-- Directions --
In the material below, find every line with "computer" and pull it out.

-- Data records --

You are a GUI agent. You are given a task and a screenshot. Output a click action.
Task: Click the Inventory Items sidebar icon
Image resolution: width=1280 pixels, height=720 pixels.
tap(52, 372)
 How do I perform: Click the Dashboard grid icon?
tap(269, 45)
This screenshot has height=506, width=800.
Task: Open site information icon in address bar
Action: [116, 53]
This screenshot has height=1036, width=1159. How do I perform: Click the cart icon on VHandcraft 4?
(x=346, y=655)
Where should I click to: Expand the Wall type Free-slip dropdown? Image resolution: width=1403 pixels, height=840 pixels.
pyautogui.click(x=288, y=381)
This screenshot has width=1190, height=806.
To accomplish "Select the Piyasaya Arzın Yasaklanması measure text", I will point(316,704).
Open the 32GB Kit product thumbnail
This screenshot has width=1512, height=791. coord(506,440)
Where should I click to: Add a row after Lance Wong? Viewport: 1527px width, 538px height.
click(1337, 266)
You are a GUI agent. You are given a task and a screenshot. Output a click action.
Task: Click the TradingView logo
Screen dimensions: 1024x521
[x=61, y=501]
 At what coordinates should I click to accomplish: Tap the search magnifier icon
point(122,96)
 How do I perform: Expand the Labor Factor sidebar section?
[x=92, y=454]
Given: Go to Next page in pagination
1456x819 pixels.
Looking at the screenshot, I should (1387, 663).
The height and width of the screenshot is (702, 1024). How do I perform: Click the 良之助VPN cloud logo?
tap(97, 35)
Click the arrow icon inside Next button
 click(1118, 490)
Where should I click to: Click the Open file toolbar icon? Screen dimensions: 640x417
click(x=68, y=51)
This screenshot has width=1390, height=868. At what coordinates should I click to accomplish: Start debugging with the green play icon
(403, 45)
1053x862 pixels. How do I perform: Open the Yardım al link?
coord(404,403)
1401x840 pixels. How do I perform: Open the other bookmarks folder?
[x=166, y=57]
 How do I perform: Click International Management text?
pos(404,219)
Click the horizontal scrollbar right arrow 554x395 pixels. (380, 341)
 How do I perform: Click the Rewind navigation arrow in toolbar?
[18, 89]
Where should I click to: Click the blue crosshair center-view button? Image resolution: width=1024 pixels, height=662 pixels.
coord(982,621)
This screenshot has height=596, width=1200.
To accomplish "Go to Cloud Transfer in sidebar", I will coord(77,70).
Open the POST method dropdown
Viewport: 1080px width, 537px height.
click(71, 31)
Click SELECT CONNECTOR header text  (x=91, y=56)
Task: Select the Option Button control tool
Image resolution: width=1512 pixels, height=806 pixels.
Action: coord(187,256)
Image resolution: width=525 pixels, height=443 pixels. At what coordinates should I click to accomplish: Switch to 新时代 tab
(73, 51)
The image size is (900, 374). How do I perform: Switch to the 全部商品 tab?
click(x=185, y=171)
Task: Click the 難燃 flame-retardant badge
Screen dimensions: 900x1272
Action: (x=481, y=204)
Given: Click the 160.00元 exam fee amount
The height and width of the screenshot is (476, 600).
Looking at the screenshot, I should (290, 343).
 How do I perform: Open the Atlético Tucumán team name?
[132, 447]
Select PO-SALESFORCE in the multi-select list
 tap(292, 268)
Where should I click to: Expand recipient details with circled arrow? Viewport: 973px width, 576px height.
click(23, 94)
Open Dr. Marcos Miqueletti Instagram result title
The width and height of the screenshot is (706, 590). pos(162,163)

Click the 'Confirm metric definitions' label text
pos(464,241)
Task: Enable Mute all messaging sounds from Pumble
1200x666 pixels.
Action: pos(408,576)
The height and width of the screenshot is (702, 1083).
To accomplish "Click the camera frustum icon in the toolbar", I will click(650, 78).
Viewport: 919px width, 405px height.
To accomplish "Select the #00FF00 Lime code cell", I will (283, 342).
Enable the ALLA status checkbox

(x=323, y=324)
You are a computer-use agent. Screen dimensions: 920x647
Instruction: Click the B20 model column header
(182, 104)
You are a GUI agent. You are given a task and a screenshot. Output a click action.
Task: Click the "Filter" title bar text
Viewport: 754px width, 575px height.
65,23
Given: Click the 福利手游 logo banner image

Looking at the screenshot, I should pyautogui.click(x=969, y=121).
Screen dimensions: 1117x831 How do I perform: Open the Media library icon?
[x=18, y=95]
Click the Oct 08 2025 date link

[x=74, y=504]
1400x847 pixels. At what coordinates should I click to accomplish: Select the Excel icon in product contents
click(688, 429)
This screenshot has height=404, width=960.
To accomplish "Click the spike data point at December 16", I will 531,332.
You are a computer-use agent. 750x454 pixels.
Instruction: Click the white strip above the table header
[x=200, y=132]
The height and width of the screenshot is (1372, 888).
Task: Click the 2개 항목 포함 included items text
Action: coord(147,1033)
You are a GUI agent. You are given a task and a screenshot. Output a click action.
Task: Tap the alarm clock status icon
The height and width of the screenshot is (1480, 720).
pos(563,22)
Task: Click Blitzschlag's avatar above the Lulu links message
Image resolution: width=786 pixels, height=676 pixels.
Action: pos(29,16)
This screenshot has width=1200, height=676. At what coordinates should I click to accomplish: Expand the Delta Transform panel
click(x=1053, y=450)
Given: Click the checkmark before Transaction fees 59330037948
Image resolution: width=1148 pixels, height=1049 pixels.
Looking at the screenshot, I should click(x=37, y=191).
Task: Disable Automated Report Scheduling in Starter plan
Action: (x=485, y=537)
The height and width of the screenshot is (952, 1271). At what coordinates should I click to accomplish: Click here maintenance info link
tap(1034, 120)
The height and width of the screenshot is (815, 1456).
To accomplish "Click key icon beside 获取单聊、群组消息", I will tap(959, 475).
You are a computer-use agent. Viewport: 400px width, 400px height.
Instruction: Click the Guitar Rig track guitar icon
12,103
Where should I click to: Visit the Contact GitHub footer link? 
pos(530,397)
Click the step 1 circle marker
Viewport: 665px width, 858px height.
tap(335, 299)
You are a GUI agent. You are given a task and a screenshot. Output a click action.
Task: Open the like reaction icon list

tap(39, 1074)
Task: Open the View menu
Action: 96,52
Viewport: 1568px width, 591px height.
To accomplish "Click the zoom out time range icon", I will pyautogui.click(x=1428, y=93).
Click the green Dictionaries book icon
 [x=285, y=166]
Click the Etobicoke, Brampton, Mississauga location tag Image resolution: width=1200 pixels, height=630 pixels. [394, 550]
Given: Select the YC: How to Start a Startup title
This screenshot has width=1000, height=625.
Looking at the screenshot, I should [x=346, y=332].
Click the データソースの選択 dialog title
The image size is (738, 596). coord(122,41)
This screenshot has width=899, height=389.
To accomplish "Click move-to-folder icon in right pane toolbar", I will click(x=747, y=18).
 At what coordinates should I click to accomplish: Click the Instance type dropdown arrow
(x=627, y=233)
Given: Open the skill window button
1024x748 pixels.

-- Output of the exercise --
You are a computer-use agent. Screen dimensions: 920x647
You are a computer-use agent. 750x454 pixels.
You are a computer-use agent. Viewport: 400px width, 400px height.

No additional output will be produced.